I did the following function:

#!/bin/bash

function calc_date(){
  odate=$1
  op=$2
  days=$3

  echo $(date "--date=$odate $op $days day" +%d%m%y) 
}

And if I call it like this:

mydate=$(calc_date '2014-02-22' '+' '2')
echo "$mydate"

Returns:

240214

Now I'm trying to get the same output calling the function by this way:

mydate=$(calc_date '220214' '+' '2')
echo "$mydate"

How could I format the date passed as parameter to the function to ddmmyy format?

Answer 1

The clearest solution:

#!/bin/bash

function calc_date(){
  odate=$(date -d "$1" +%d%m%y)
  op=$2
  days=$3

  echo $(date "--date=$odate $op $days day" +%d%m%y) 
}

Example:

mydate=$(calc_date '220214' '-' '2')
echo "$mydate"

mydate=$(calc_date '220214' '+' '3')
echo "$mydate"

Result:

200214
250214

Answer 2

You are missing that date does not interpret 220214 correctly. It is interpreted as 2022-02-14 (and not as 2014-02-22).
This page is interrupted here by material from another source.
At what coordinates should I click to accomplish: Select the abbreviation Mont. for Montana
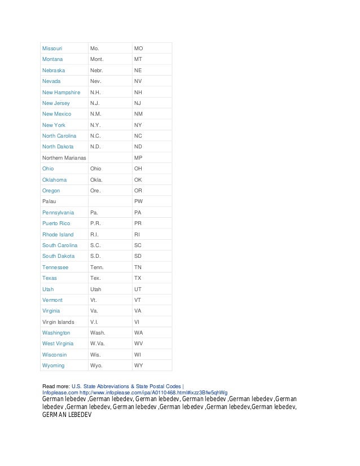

One solution is to change or adapt your format:

$ date --date "2014-02-12 2 days ago"
Mon Feb 10 00:00:00 CET 2014

Answer 3

If your date is going backwards (i.e. your $op is negative) you will need to put the word "ago" after the "2 day"

date --date='2 day ago'

Answer 4

this is also you can try.

#!/bin/bash

DAYS=2

CURRENTDATE="$(date +%Y%m%d)"

echo "$CURRENTDATE"

OLDERDATE="$(date "+%Y%m%d" -d "$DAYS  days ago ")"

echo "$OLDERDATE"

Answer 5

To reformat a date:

#!/bin/bash

function calc_date(){
    odate=$(echo $1 | sed -r 's/(..)(..)(..)/\3\2\1/')
    op=$2
    days=$3

    echo $(date "--date=$odate $op $days day" +%d%m%y) 
}

Here sed is simply matching 6 characters in groups of 2, then printing them back out in reverse order. So 220214 becomes 140222. This works properly with date, which recognises 6-character numerical date strings as being YYmmdd.